*** Begin section ***
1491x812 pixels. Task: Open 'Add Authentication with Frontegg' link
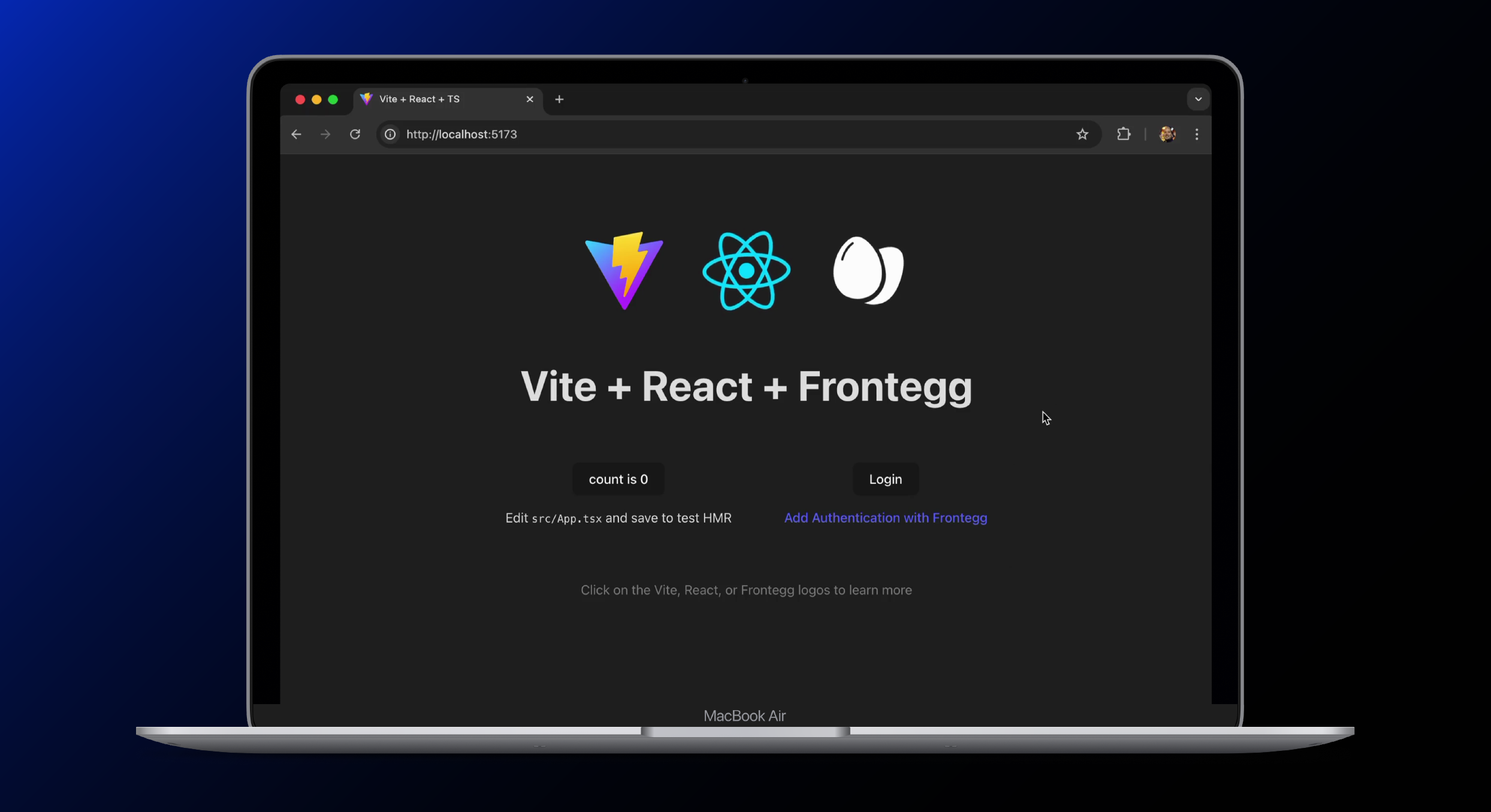[x=886, y=518]
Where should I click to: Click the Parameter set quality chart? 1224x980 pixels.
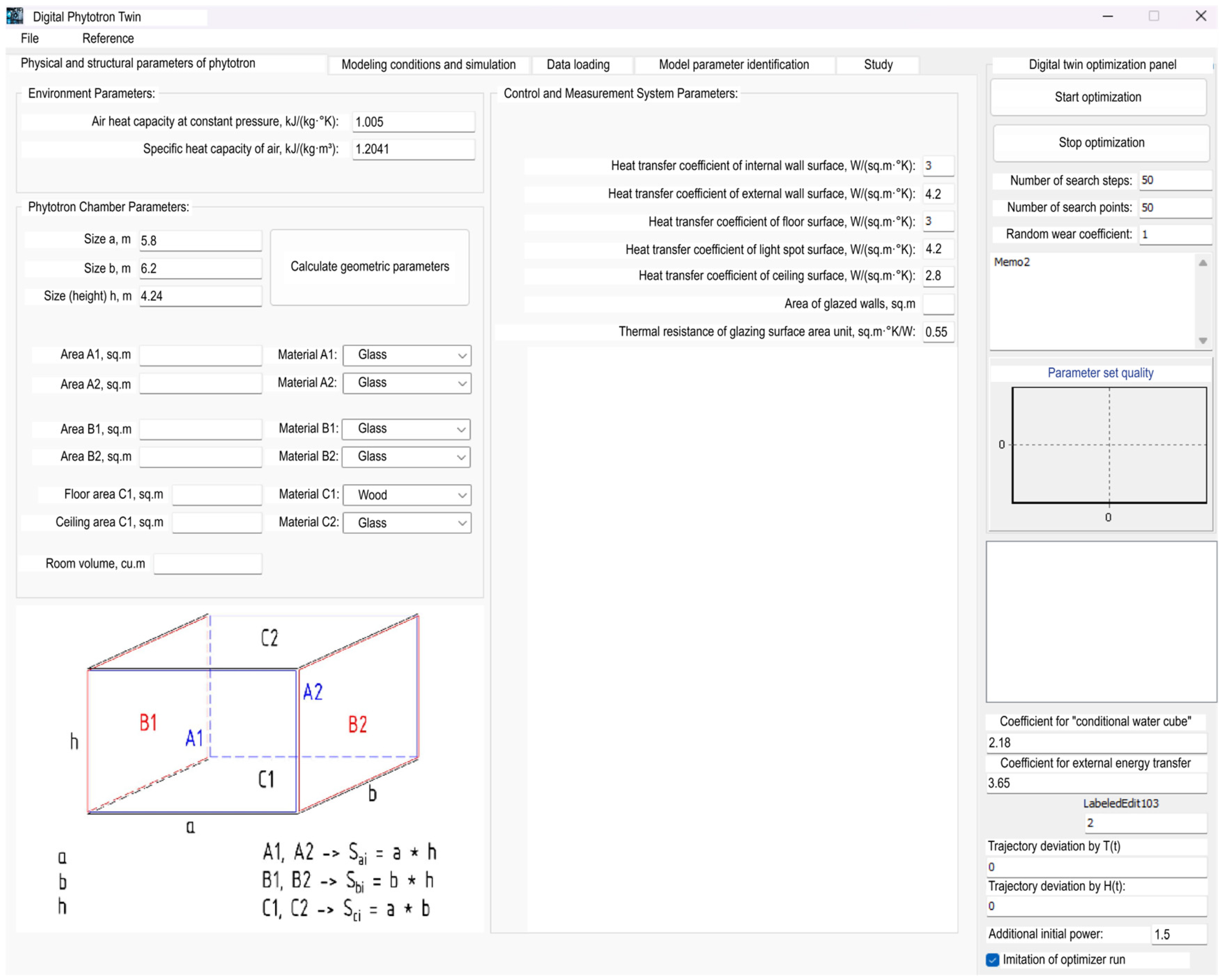tap(1109, 446)
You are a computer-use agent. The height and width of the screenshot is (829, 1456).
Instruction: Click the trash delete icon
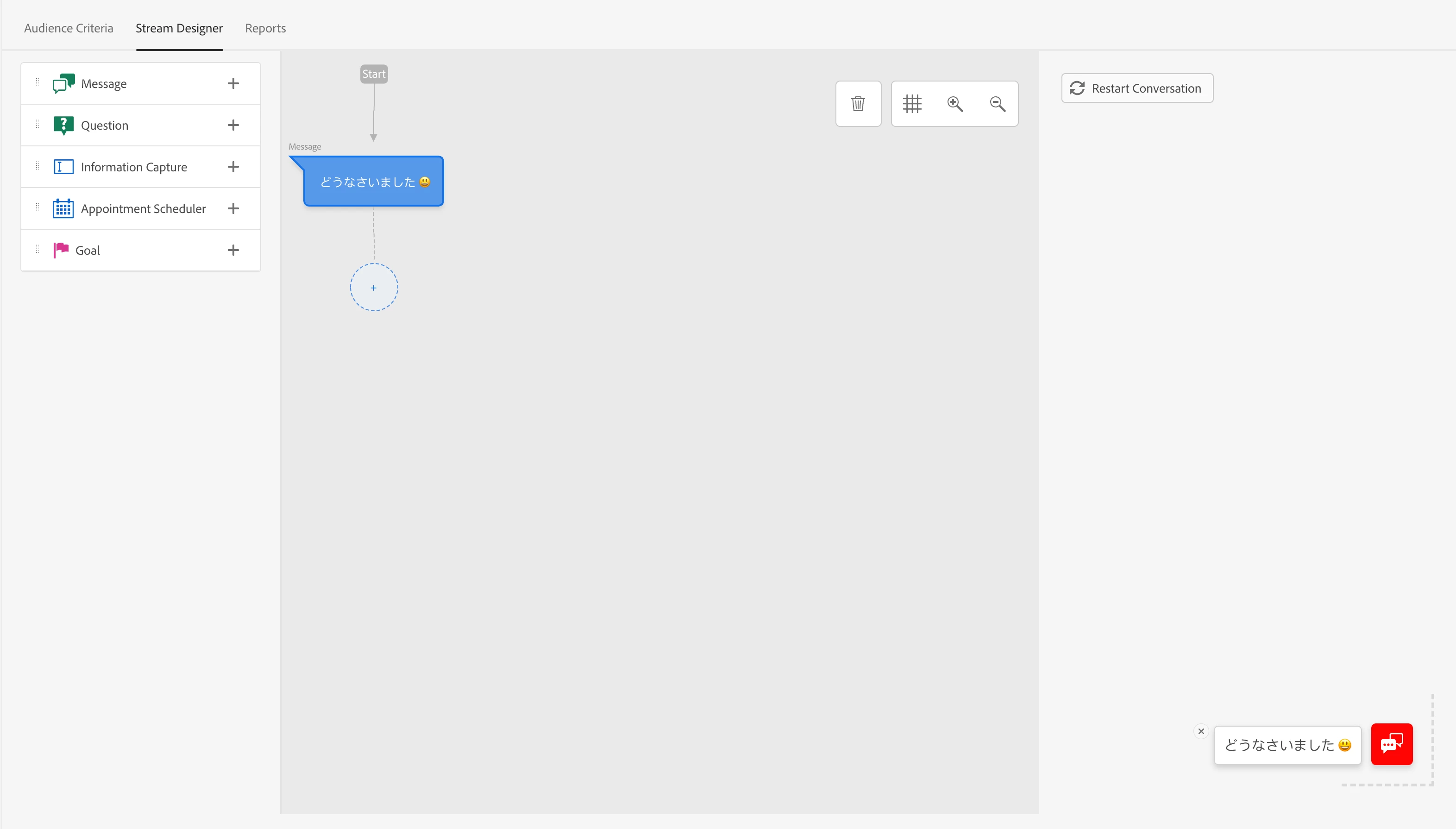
*** End section ***
ASSIGNMENT:
Give every entry again verbatim, with no pictures.

TASK SOLUTION:
1491x812 pixels. Task: Open 'Add Authentication with Frontegg' link
[x=886, y=518]
Where should I click to: Click the Parameter set quality chart? 1224x980 pixels.
tap(1109, 446)
You are a computer-use agent. The height and width of the screenshot is (829, 1456).
Instruction: Click the trash delete icon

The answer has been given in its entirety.